EP by ELpH
- Released: December 1999
- Genre: Experimental
- Length: 20:00
- Label: Raster-Noton
- Producer: Coil

ELpH chronology
| pHILM #1 (1994) | elph.zwölf (1999) |  |

= Elph.zwölf =

elph.zwölf is one of two releases credited purely to ELpH, an alias for the group Coil. This CD was number twelve in the series 20′ to 2000, published on the German label Raster-Noton.

==Background==
The sparse text on the CD leads to confusion of the 'proper' title.

The title of the EP is listed as "Zwölf" performed by ELpH. The name of the single track on the disc is also "Zwölf". However, on the disc itself the track listing is printed as -1. 20'00"- with the text on the cover reading 20' to 2000.December elph.zwölf. The references to Zwölf and December denote the month in which it the disc was recorded (December 31, 1999). The imprint -20'00"- on the disc itself may refer to the actual length of the track rather than being a title.

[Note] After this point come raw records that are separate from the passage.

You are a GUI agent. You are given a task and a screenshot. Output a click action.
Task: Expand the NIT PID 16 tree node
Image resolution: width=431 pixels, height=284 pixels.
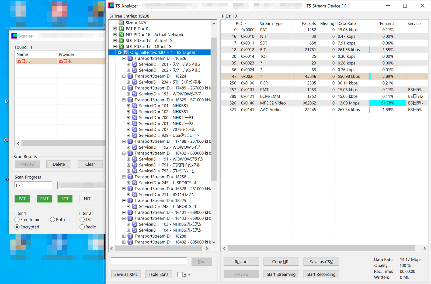115,35
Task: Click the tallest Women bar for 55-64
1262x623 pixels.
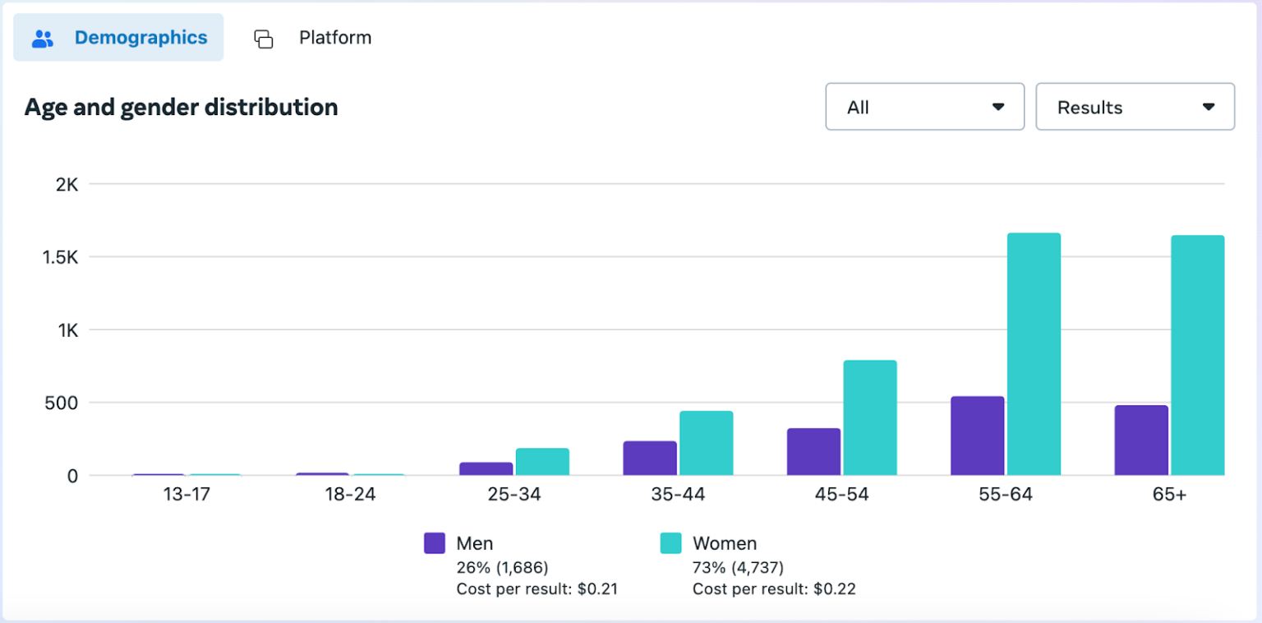Action: 1034,353
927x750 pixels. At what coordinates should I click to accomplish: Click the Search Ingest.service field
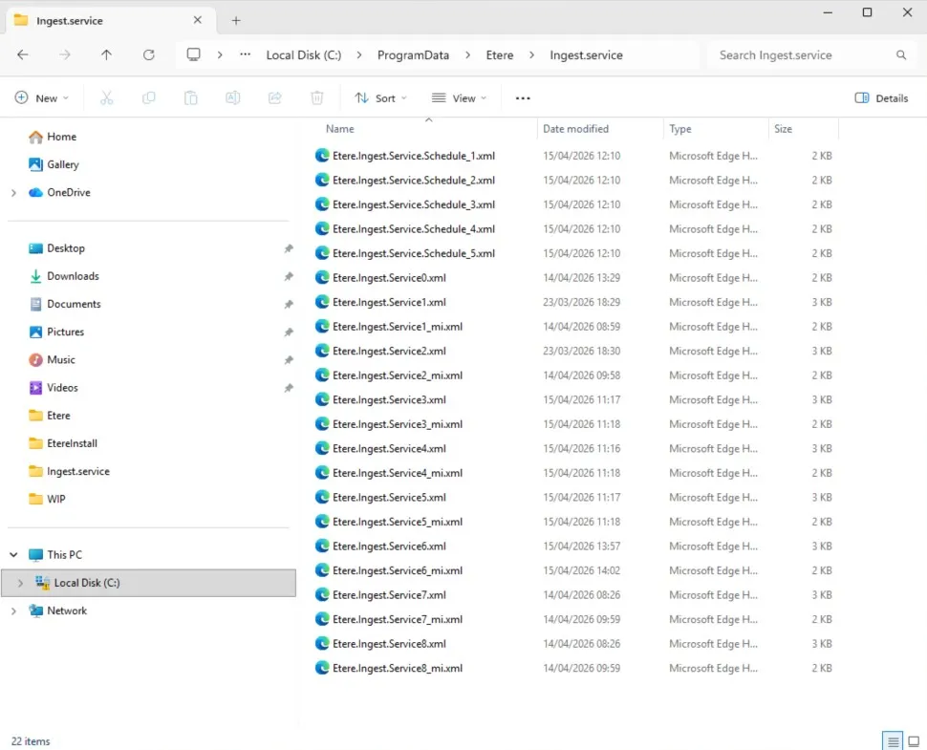tap(803, 55)
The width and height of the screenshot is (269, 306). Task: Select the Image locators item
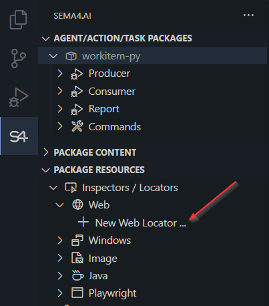[x=103, y=259]
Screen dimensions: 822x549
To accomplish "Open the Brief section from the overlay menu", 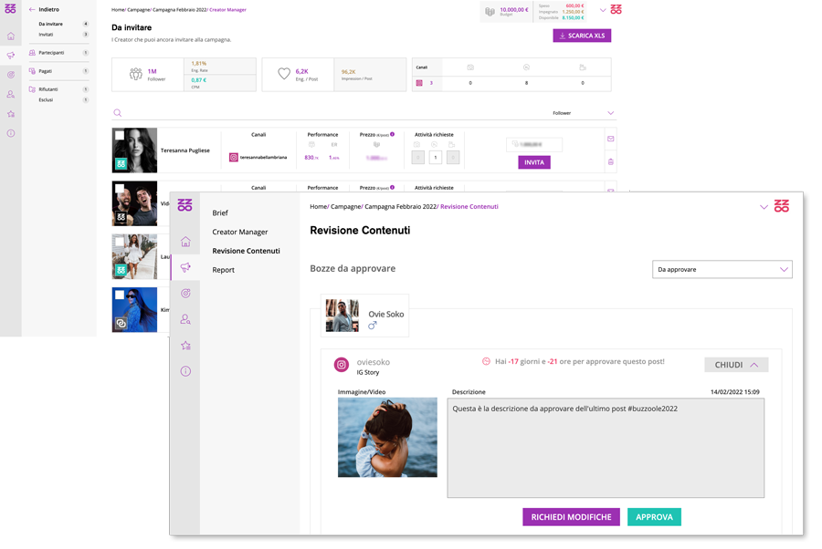I will click(x=221, y=212).

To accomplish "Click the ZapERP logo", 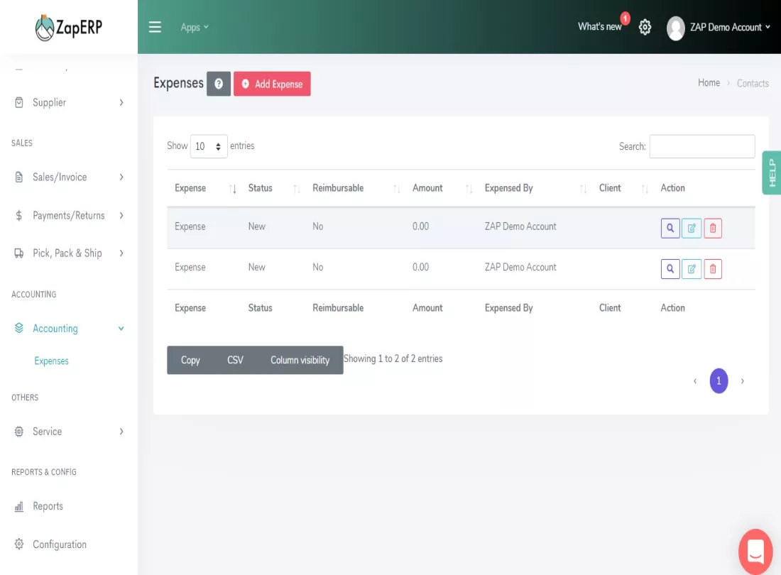I will click(x=69, y=28).
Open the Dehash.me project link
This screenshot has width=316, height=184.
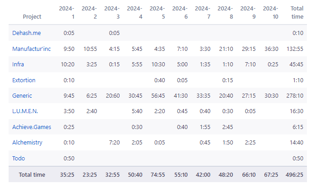tap(26, 33)
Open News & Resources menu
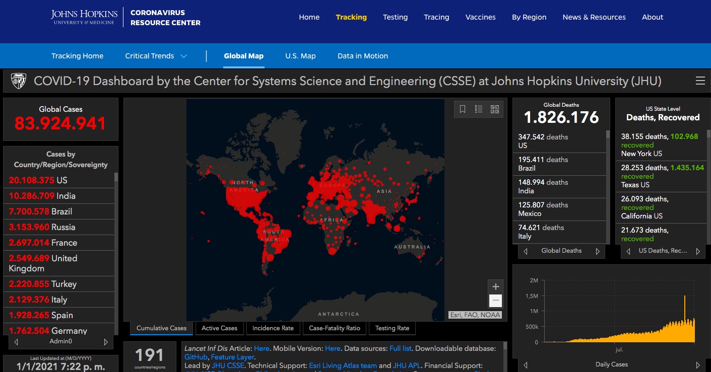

A speculated reason that Coil used their alias band name ELpH for this release, is that the German word for eleven is 'elf', and is a homophone with ELpH, while 'zwölf' means twelve in German, and the CD was the twelfth release of the series. The series was also released in Germany in an edition of 1,000 copies.

The CD is 5" in diameter, but only the inner 3" is playable as the outer edge is clear plastic.

The catalogue number for this release is 20TO200012.